Trecho da fonte –
● ● ● ●

Alencar e o seu tempo



“OBJETO DO OLHAR” E “MODO DE VER”: ALENCAR E O SEU TEMPO

O olhar é ora cognitivo e, no limite, definidor, ora é emotivo ou passional. O olho que perscruta e quer saber objetivamente das coisas pode ser também o olho que ri ou chora, ama ou detesta, admira ou despreza. Quem diz olhar diz, implicitamente, tanto inteligência quanto sentimento. (Alfredo Bosi).

No livro O enigma do olhar, Alfredo Bosi examina a obra de Machado de Assis. Seu objetivo é entender o olhar machadiano, sua perspectiva e o foco narrativo, na tentativa de preencher um hiato que, segundo Bosi, ainda perdura entre os conceitos impressos na extensa fortuna crítica do escritor e as figuras do texto-fonte. Para tanto, foi necessário, primeiro, encontrar a distinção entre objeto e olhar. Isso porque, como o próprio crítico afirma, é sempre o modo de ver que dá forma e sentido ao objeto do olhar, mesmo porque, “a historicidade em que se inscreve uma obra de ficção traz em si dimensões da imaginação, da memória e do juízo crítico do seu criador” (BOSI, 1999, p.12). Dessa forma, os valores culturais, bem como os estilos de pensar, que caracterizam a visão de mundo do romancista, serão os norteadores da sua arte. Mas o que mais importa em tudo isso é que, além de serem vários os objetos do olhar narrativo, também não são poucas as maneiras de encará-los, principalmente devido a uma característica que é inerente ao olhar: a sua mobilidade. Daí a importância de estar sempre atento às indicações do ponto de vista da narrativa, acompanhando “cada uma das suas visadas”.

Dar início a mais um estudo da obra de Alencar, seja qual for a proposta, também não pode ser diferente. Investigar o “objeto do olhar” e o “modo de ver” do autor é o primeiro caminho para o sucesso de uma pesquisa.

Assim como Machado de Assis, José de Alencar possui uma extensa produção literária e, como não poderia ser diferente, esta conta com uma ampla e díspar bibliografia de intérpretes e críticos já bastante conceituados no meio acadêmico. O juízo crítico de alguns apontou para um escritor conservador e até contraditório, ou mesmo um adaptador dos grandes romances europeus. Outros souberam reconhecer com justiça a importância das narrativas de Alencar para a formação da cultura brasileira.

Já nas primeiras publicações, Alencar experimentou os desafios de quem abre um caminho até então restrito aos literatos portugueses e à literatura importada. De fato, construir e organizar a história cultural de uma nação não foi tarefa fácil. Principalmente porque era preciso criar um modelo literário brasileiro, mas a única referência que tínhamos na época eram os modelos de romances europeus e a transferência deste para a realidade brasileira resultaria, para alguns críticos, dentre os quais Roberto Schwarz seria o porta-voz, numa literatura “mal-resolvida”.(Schwarz,2000, p.33-79)

● ● ● ●

Dados coletados –
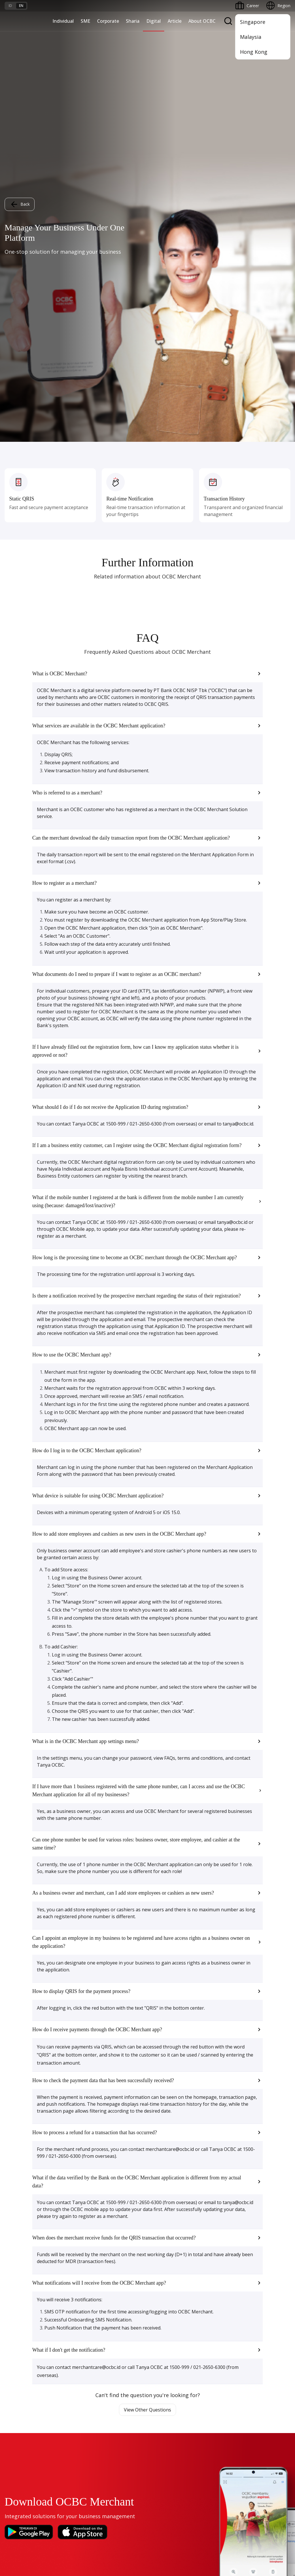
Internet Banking (20, 2351)
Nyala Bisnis (16, 2224)
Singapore (252, 21)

● ● ● ●

Objetivo da tarefa – Edite o texto sobre Alencar e reproduza o trecho que vai de "Dar início a" até "da cultura brasileira.", inclusive, com "tradicionalista" no lugar de "conservador".

Solução proposta –
Dar início a mais um estudo da obra de Alencar, seja qual for a proposta, também não pode ser diferente. Investigar o “objeto do olhar” e o “modo de ver” do autor é o primeiro caminho para o sucesso de uma pesquisa.

Assim como Machado de Assis, José de Alencar possui uma extensa produção literária e, como não poderia ser diferente, esta conta com uma ampla e díspar bibliografia de intérpretes e críticos já bastante conceituados no meio acadêmico. O juízo crítico de alguns apontou para um escritor tradicionalista e até contraditório, ou mesmo um adaptador dos grandes romances europeus. Outros souberam reconhecer com justiça a importância das narrativas de Alencar para a formação da cultura brasileira.